My Professional Debut as Zerbinetta

Nicola Said as Zerbinetta (Ariadne auf Naxos) with Opera Project/West Green House Opera

I suppose I couldn’t have been luckier in that my first professional engagement was as my beloved Zerbinetta, a role I had been dreaming of performing since being introduced to the music over six years ago at the Opera Institute of the Bob Cole Academy in Long Beach, California. Music Director Dr. David Anglin, and director Stephanie Vlahos, bestowed me the gift of singing Zerbinetta in the Prologue. So I rapidly worked with my teacher at the time, the wonderful Shigemi Matsumoto, to rise to the challenge. 


At the time, it was by far the most difficult music I had ever sung, and to be honest, I had not heard it before.
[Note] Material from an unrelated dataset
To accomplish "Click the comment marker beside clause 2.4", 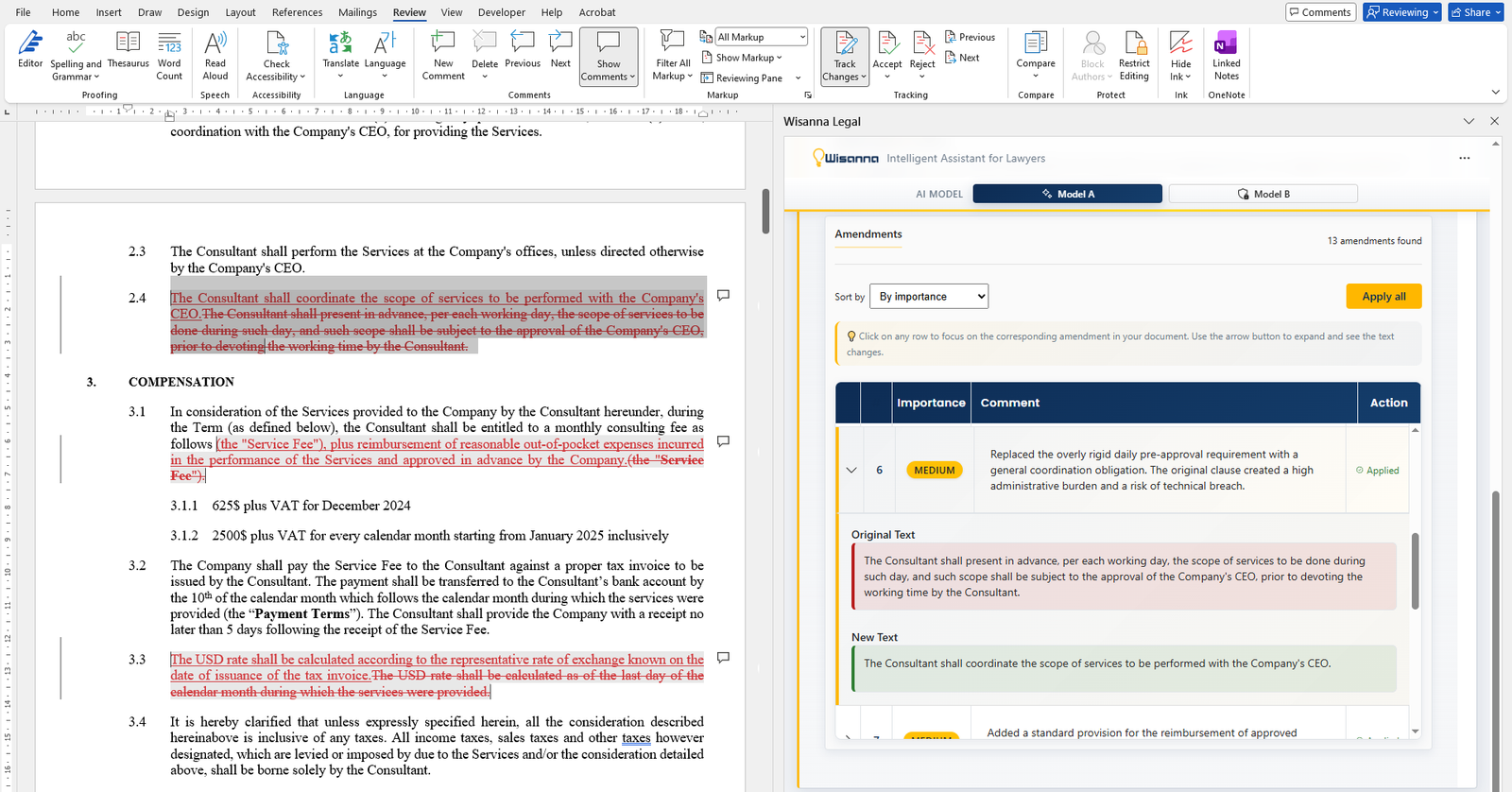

I was still very much at the stage of exploring what my voice could do, and still in the process of truly discovering the fabulously diverse and beautiful world of opera. I had only sung German lieder (songs) thus far, so it took me a while to get around all those fast words in German which are written in the role. It was challenging but I fell in love with Zerbinetta immediately. She is such a deep character, a heroine in the way she chooses to live her life, and in my opinion, somewhat of a feminist. I loved her so much that I started learning her big 12 minute aria but had to put it aside for a while as it was just too difficult for me to sing within my capabilities at that time.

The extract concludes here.